● **Metin bölümü**

30 Ekim 2015 Cuma

"Beklendiğimiz yere mutlaka varırız..." Ömür Kurt Radikal Kitap'ta, Saramago'nun aynı adlı romanından uyarlanan çizgi roman "FİLİN YOLCULUĞU"nu yazdı...

Beklendiğimiz yere mutlaka varırız

José Saramago’nun aynı adlı romanından çizgiye uyarlanan Filin Yolculuğu bir kervanın hikâyesi. Roman, Joao Amaral’ın muhteşem çizgileriyle resimli destana dönüşmüş.

30.10.2015 00:50

ÖMÜR KURT omur@hurriyet.com.tr

Beklendiğimiz yere mutlaka varırız
 
Dünya zamanı ile büyüdük, ahirete gömüldük. Köleler, soylular ve hayvanlar düzeninde azınlığın ezdiği çoğunluktuk. Saray dünyasında köle olduk, kervan dünyasında köle olduk, eşitliğe ise ahiret dünyasında kavuşacağımıza inandık. Bununla güç bulduk.
Efsane yazar José Saramago’nun aynı adlı romanından, çizgi romana dönüştürülen Filin Yolculuğu, Avrupa sırtlarını tekmeleye tekmeleye yol alan bir kervanın hikâyesi. Joao Amaral’ın muhteşem çizgileri ile bir resimli destana dönüşen kitabı İpek Gürsoy Kutluyüksel dilimize çevirmiş. Kitapta sadece filin yolculuğunu değil José Saramago’nun da bilge kişiliğini göreceksiniz.

● **Veri kayıtları**
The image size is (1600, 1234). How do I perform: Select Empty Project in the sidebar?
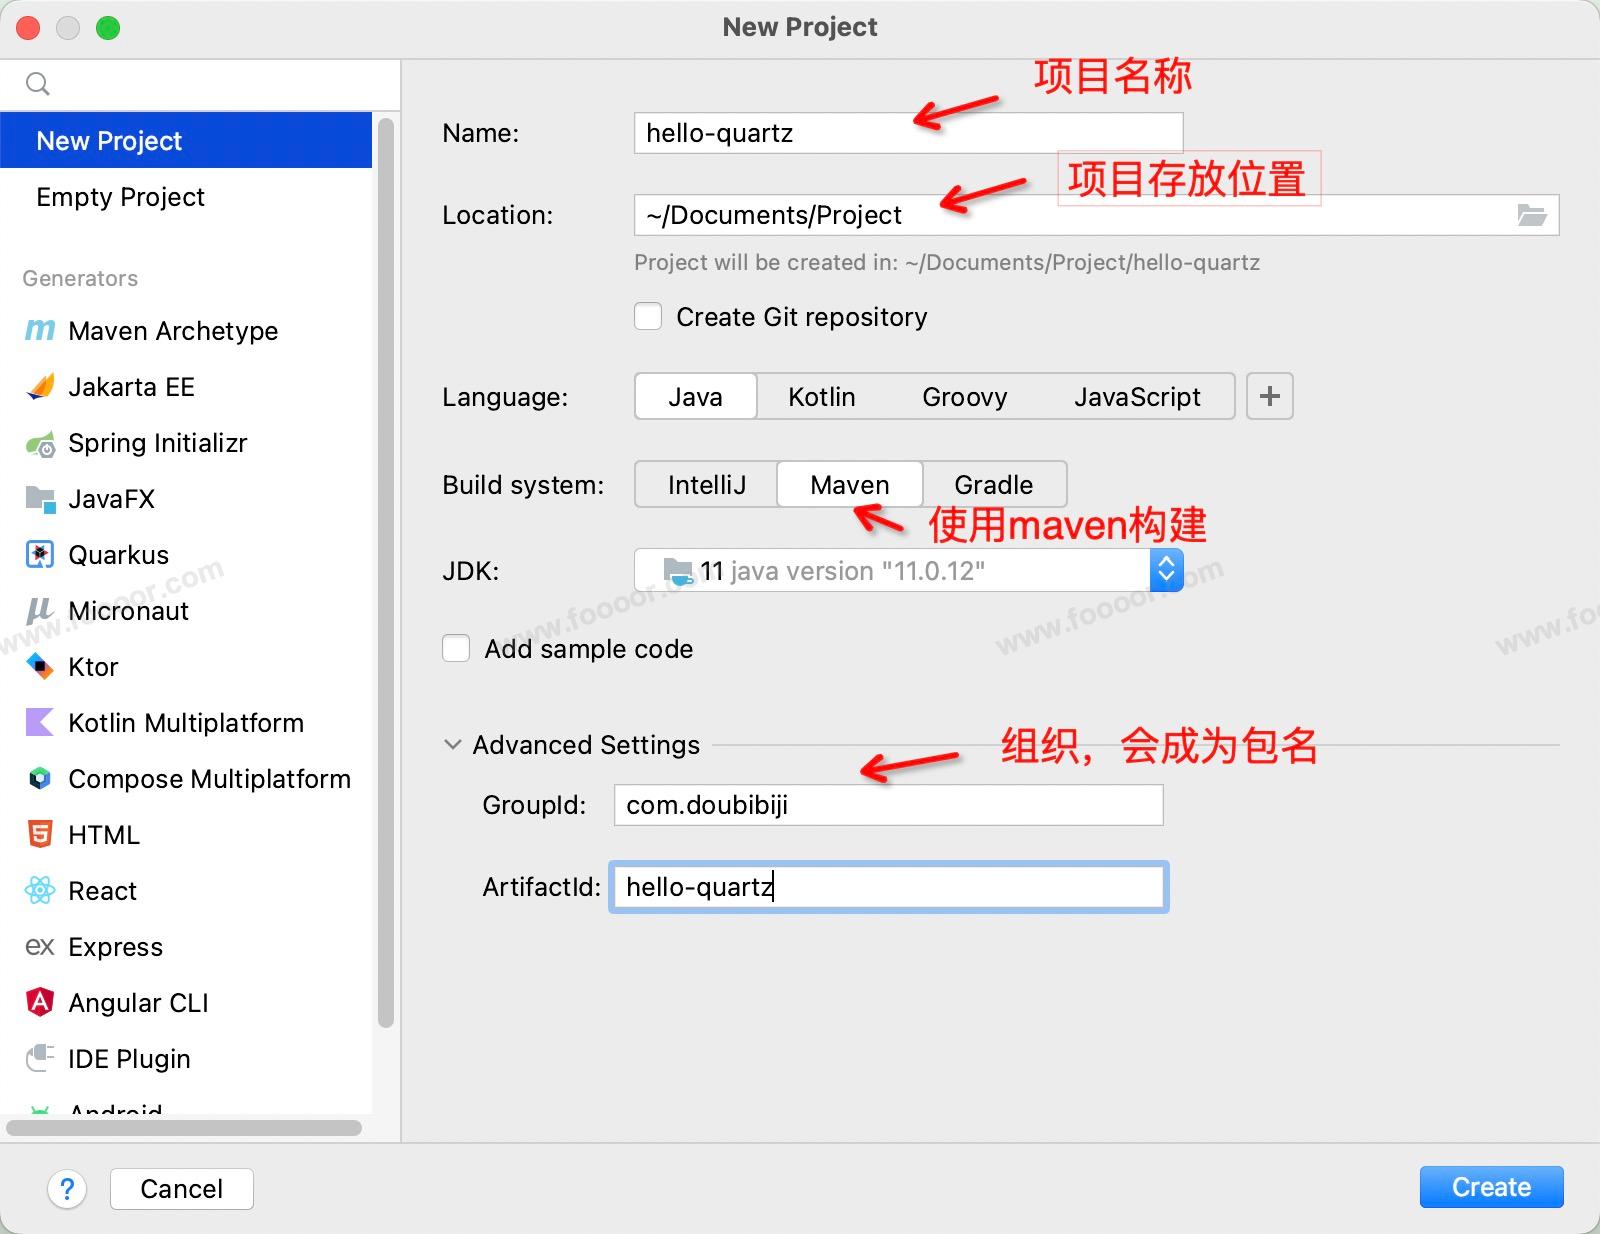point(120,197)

* * *

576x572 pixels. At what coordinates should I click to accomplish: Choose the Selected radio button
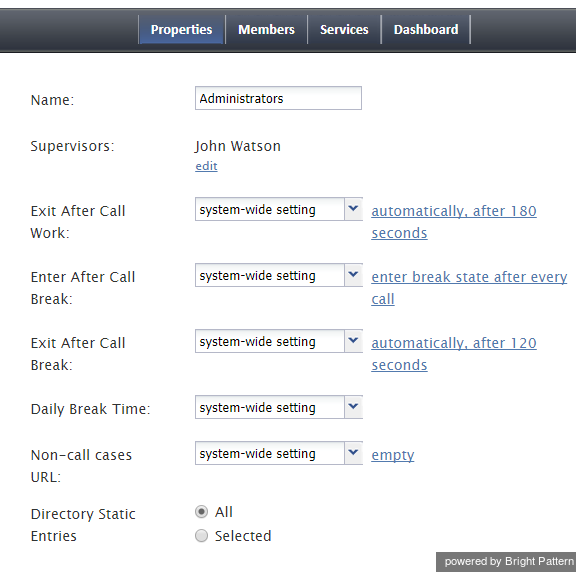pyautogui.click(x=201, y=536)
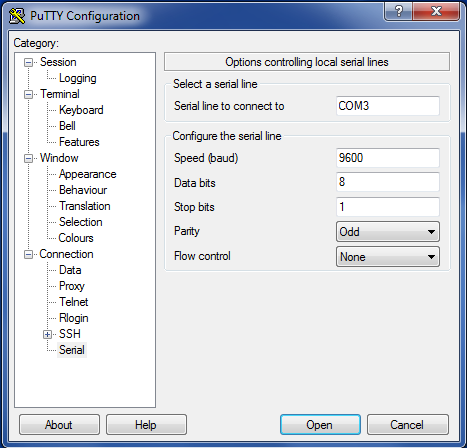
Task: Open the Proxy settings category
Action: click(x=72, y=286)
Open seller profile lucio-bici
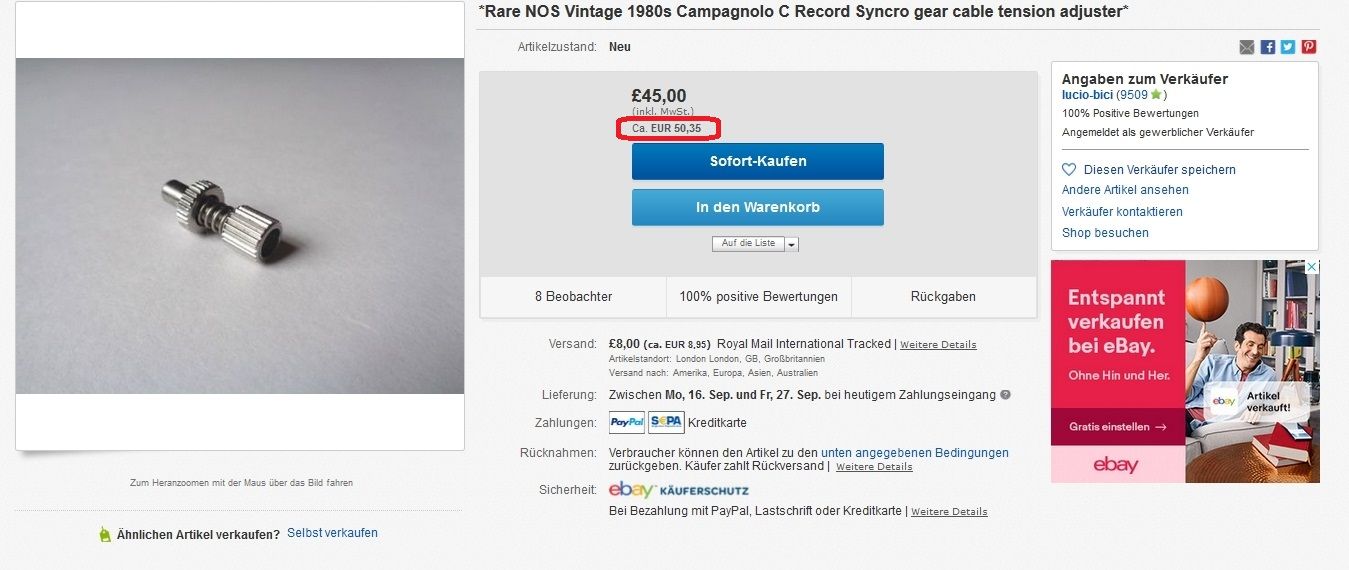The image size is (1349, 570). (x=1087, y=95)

● **Görev ve koşullar**
Filin Yolculuğu yazısında "Efsane yazar José" sözlerini içeren yerde başlayıp "bilge kişiliğini göreceksiniz." ile biten bölümü, "kervanın" ifadesini "kafilenin" ile değiştirerek yeniden yazın. Yalnızca Filin Yolculuğu yazısına dayanın.

● **Görevin sonucu**
Efsane yazar José Saramago’nun aynı adlı romanından, çizgi romana dönüştürülen Filin Yolculuğu, Avrupa sırtlarını tekmeleye tekmeleye yol alan bir kafilenin hikâyesi. Joao Amaral’ın muhteşem çizgileri ile bir resimli destana dönüşen kitabı İpek Gürsoy Kutluyüksel dilimize çevirmiş. Kitapta sadece filin yolculuğunu değil José Saramago’nun da bilge kişiliğini göreceksiniz.